Professional truck drivers urge Virginians to follow safe driving tips during Fourth of July holiday
The Virginia Trucking Association is urging the more than 1 million Virginians that AAA projects will travel by automobile during the July 4th holiday to practice cuation and patience to ensure our roads are safe.
Nationwide, AAA expects about 41 million Americans to travel at least 50 miles or more. That’s up about 2% from the 40.3 million who traveled during last year’s Independence Day weekend. About 85% will take their trips by car.
Additional motorists and road conditions can lead to dangerous situations, so a team of elite professional truck drivers are offering advice on how to navigate through highway traffic and arrive at your destination safely. Members of America’s Road Team – an elite group of professional truck drivers – with more than 470 years collective driving experience and 30 million-plus accident-free miles, have several safety tips for motorists traveling the highways this holiday.
Their safe driving tips include:
- Prepare your vehicle for long distance travel: Check your wipers and fluids. Have your radiator and cooling system serviced. Simple maintenance before you leave your home can prevent many of the problems that strand motorists on the side of the road.
- Plan ahead: Know where you are going and be prepared to exit. Before you get on a highway, know your exit by name and number, and watch the signs as you near the off-ramp. Indecisive drivers making unexpected lane changes to exit is a major cause of traffic problems and accidents.

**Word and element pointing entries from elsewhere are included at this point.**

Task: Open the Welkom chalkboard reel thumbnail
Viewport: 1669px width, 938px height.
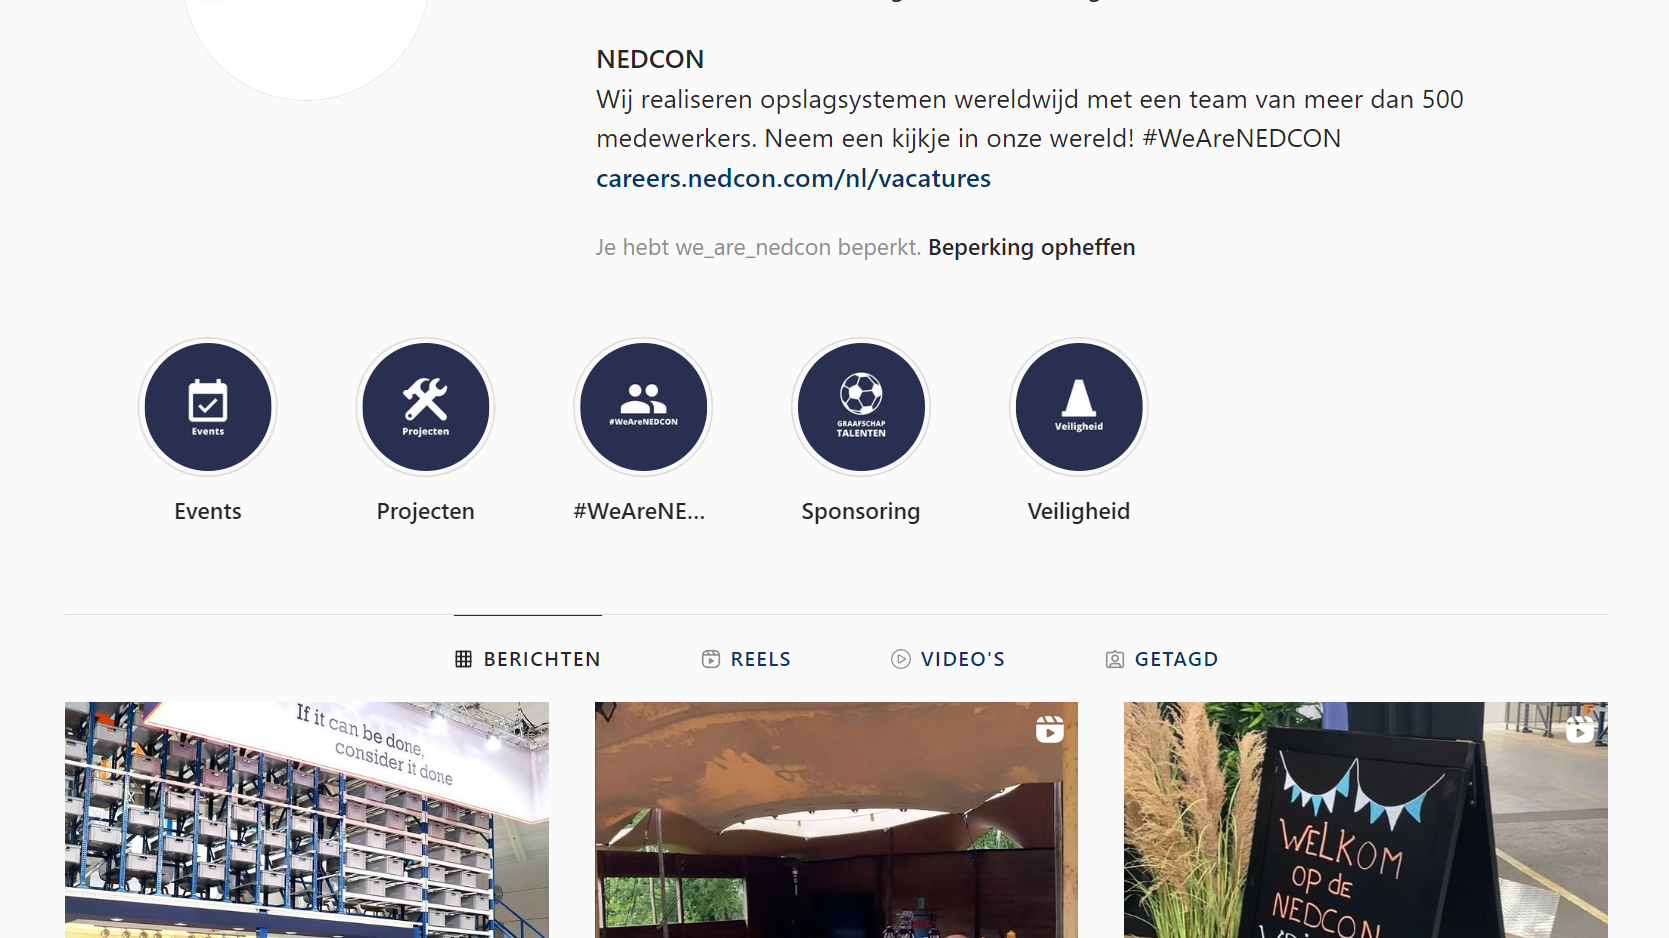Action: pos(1366,820)
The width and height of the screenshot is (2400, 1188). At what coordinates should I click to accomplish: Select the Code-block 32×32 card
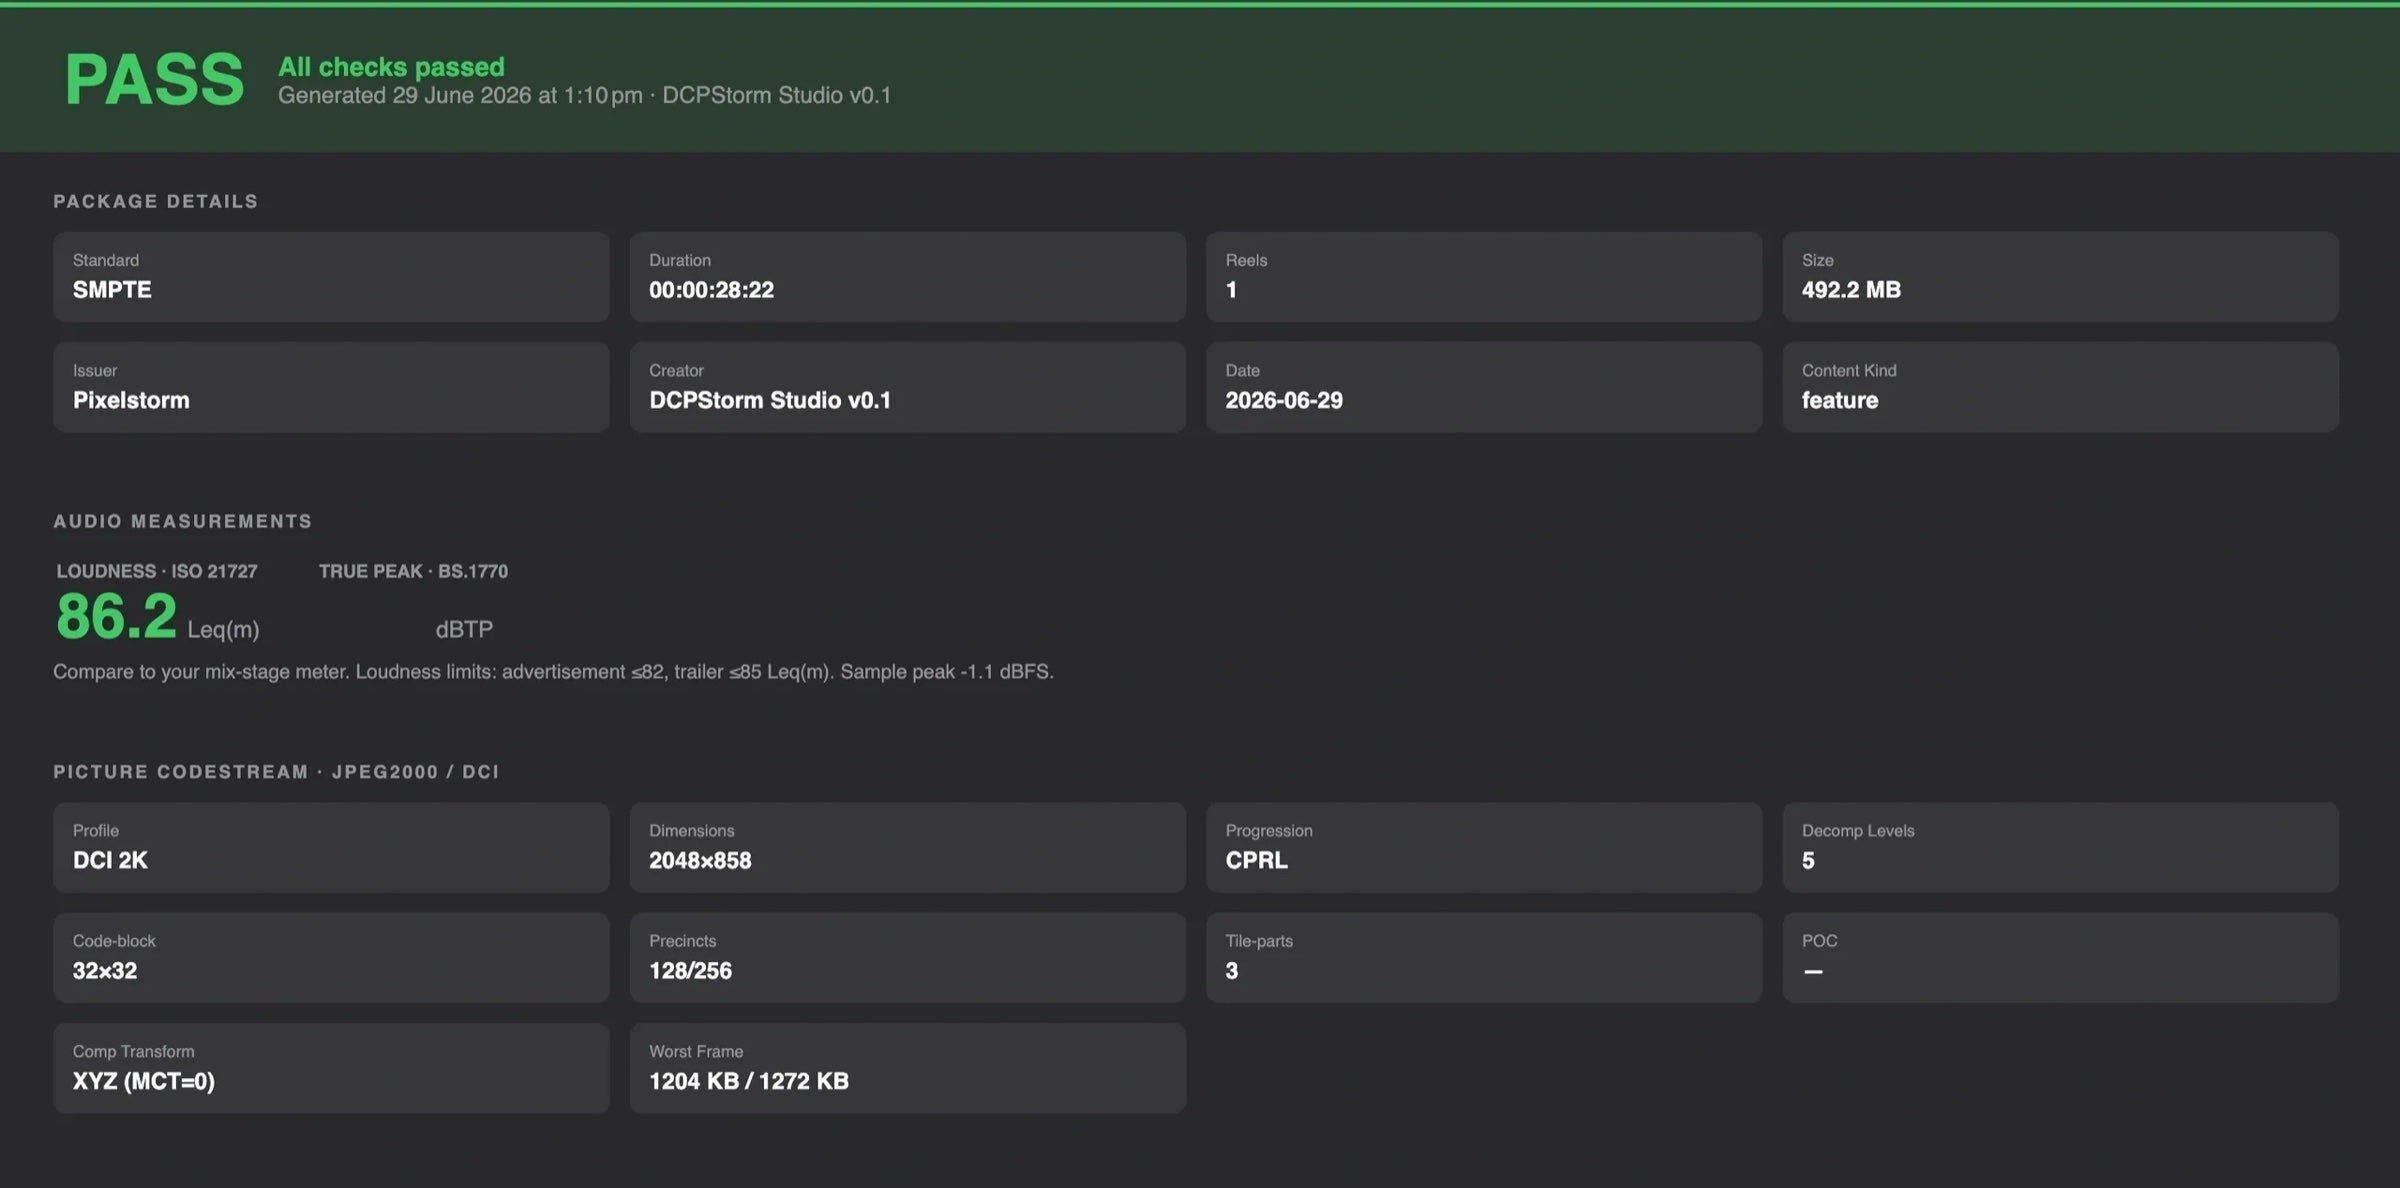(x=331, y=957)
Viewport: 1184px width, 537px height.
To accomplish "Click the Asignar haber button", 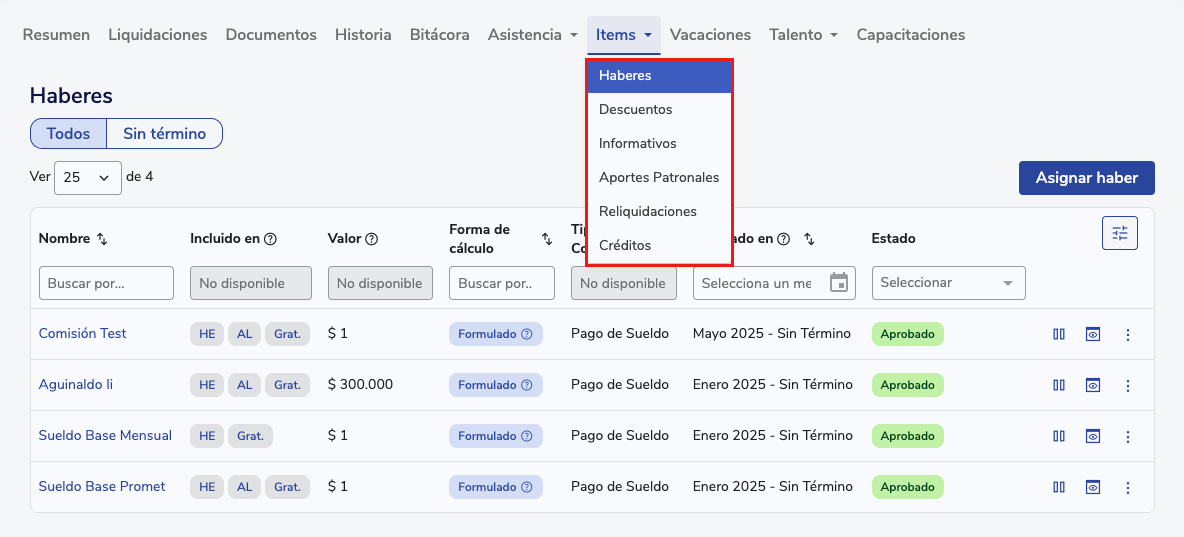I will [1086, 178].
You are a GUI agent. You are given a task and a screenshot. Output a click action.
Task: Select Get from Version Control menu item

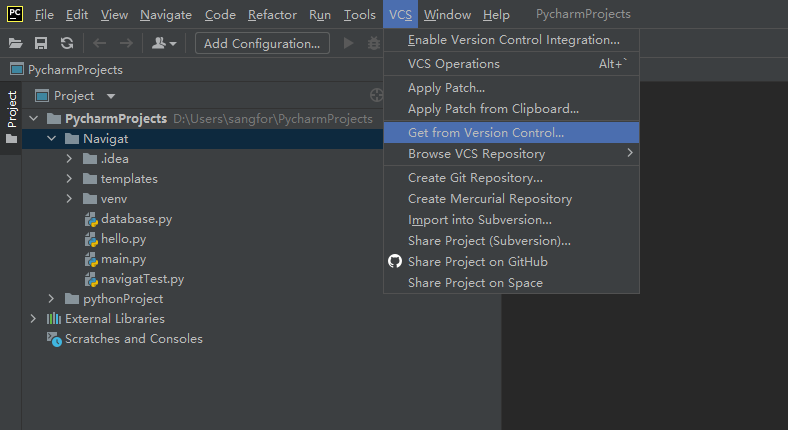click(486, 132)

- Leave early and avoid risks: Leave early so you won’t be anxious about arriving late and to accommodate delays, which often occur on routes to and from Virginia’s beaches and the Outer Banks. Road conditions may change due to inclement weather or traffic congestion. Dial 511 or visit www.511Virginia.org for information about traffic conditions in Virginia.
- Be aware of large trucks and vehicles – Trucks and other large vehicles have large blind spots, so if you can’t see the truck driver in his or her mirrors, then the truck driver can’t see you. Also remember that trucks are heavier and take longer to make a complete stop, so avoid cutting quickly in front of them. A fully loaded tractor trailer takes a football field and both end zones to come to a complete stop when driving at highway speeds.
- Pay Attention – Distracted driving is a leading cause of crashes. Looking away for even two seconds doubles the chances of an accident. Turn cell phones and PDAs off.
- No Texting – Writing or reading a text message takes your eyes off the road for an average of 4.6 seconds. At 55 MPH, that’s like driving the length of a football field – blindfolded. If you text while you’re behind the wheel, you’re 20 times more likely to be involved in a crash than a non-distracted driver.
- Allow a Safety Cushion – Look a quarter mile ahead for a safe path and leave yourself an out in case of distress.
- Slow Down – Chances of a crash nearly triples when driving faster than surrounding traffic.
- Buckle Up – Safety belts are not a fashion statement – they save lives.
- Check your emergency kit: Contents should include: battery powered radio, flashlight, blanket, jumper cables, fire extinguisher, first aid kit, bottled water, non-perishable foods, maps, tire repair kit and flares.
- Keep extra water in your vehicle – Just as you keep a winter driving kit in your vehicle, it is important to be prepared when driving during the summer months. Keep plenty of extra water, sunscreen and non-perishable snacks in your car in case you are stranded.
- Abide by Traffic Rules – Follow traffic signs and signals – paying special attention to work zones.
- Be Careful Backing Up – One in four preventable collisions involve backing up. Be sure to look before backing up; walk around your car prior to departure.
“The Fourth of July is a special holiday for many Americans – and in particular many truck drivers,” said America’s Road Team Captain David Boyer a professional truck driver for ABF Freight System in Wytheville, Virginia. “By exercising a little caution and common sense, we can all do our part to ensure the holiday remains a festive and happy occasion for all Americans.”